とりあえず、これで最新のクエストの進捗状態は分かった。どう動くか、みんなと相談していこうか。他のPTの人も一緒に内容を聞いていたのか、各自のPTで作戦会議を始めていた。
「さて、現状は分かったし『浄化の欠片』を集めるのがメインになるだろうけど、どう動く?」
「……とりあえず、現在地の確認をしないかな?」
「そうだね。ヤナギさんの場所に転移してきたから、今の位置は分からないね」
「そういやそうだな。次からはまず現在地の確認が最優先かもな」
確かにそれもそうだな。赤の群集の出入り口のすぐ近くとかだとマズいだろうし、次からは気を付けよう。……オオカミ集団に気を取られたっていうのもあるにはあるけどさ……。
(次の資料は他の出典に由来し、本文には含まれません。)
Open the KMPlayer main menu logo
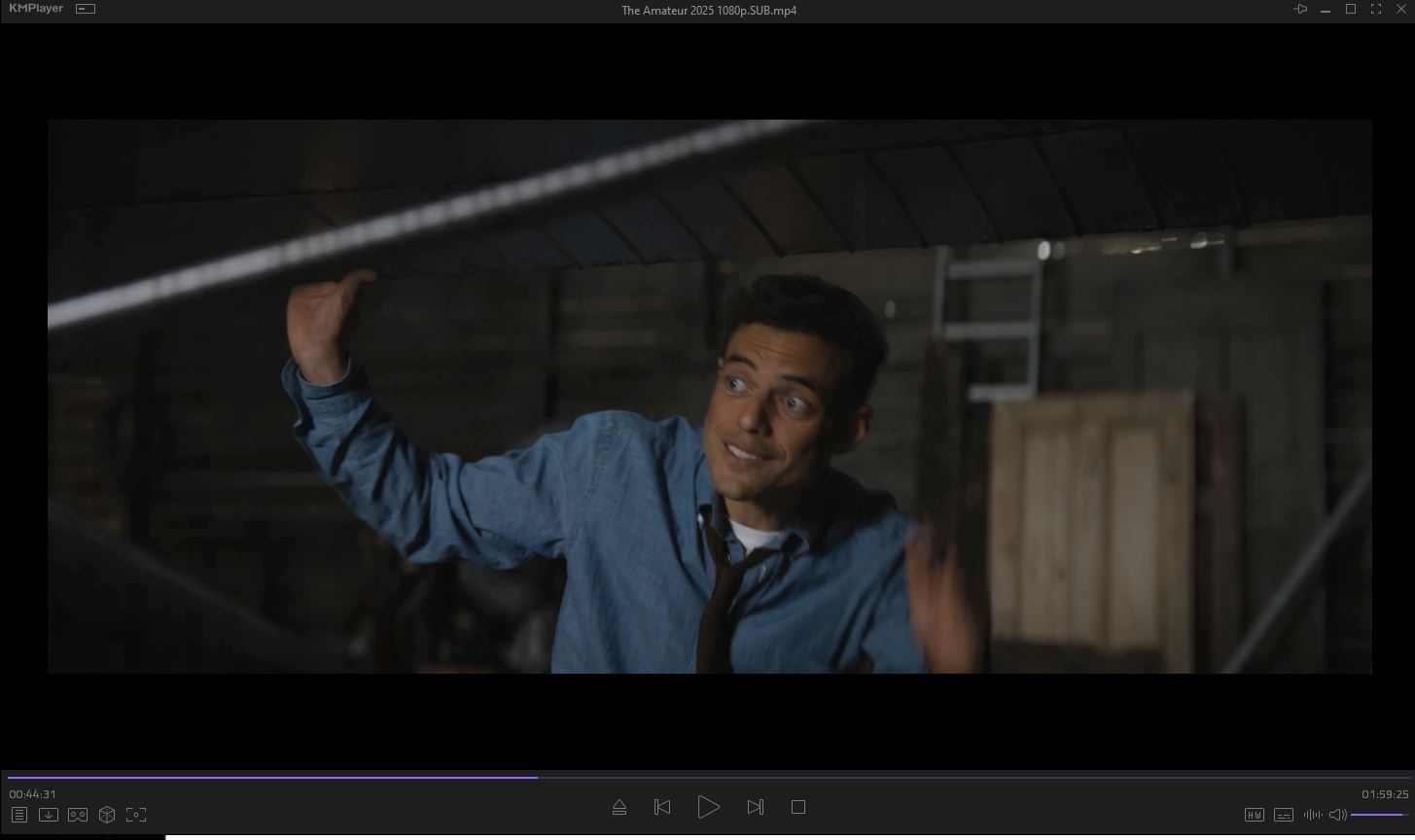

ともかく1回マップを最大表示にして、現在地の確認をしてみるか。あー、まだ殆どマップ情報が埋まってないから、空白地帯だらけだ。埋まっているのは昨日の森林深部エリアからそれほど離れていない湖までの間と、ザリガニから逃げ回った時の逃走経路だな。
そして現在地は、昨日の地点より南西に結構離れた位置か。全体図がまだわからないし、これは今ある情報分を任意提供して、多少の情報ポイントは捨てる覚悟で提供済みのマップ情報を貰ったほうが良いのか……? いや、その前に競争クエスト情報板で情報をやり取りする方が先か。重要な部分の座標だけならそれで情報共有もかのうだしな。
「なぁ、そこのコケのケイさんか? いつも情報共有板で色々やってるPTだよな?」
「おう、そうだぞ。何かあったか?」
「いや、単に挨拶しとこうと思ってな。なんかあったら協力しようぜ?」
「そりゃもちろんいいぞ!」
「まぁそんだけだ。お互い頑張ろうぜ」
「おう! 赤の群集に勝とうな!」
話しかけてきたのは同じタイミングで転移してきた他のPTのリーダーだと思われる人。ちなみにネズミのプレイヤーだ。お互いに激励しあい、そして出発していった。向かった方向は北か。それなら別の方向に進んで見るべきかもしれないな。とりあえずこれはみんなと相談して決めよう。
とにかくクエストも少し進んできたし、赤の群集に負けないように頑張っていきますか!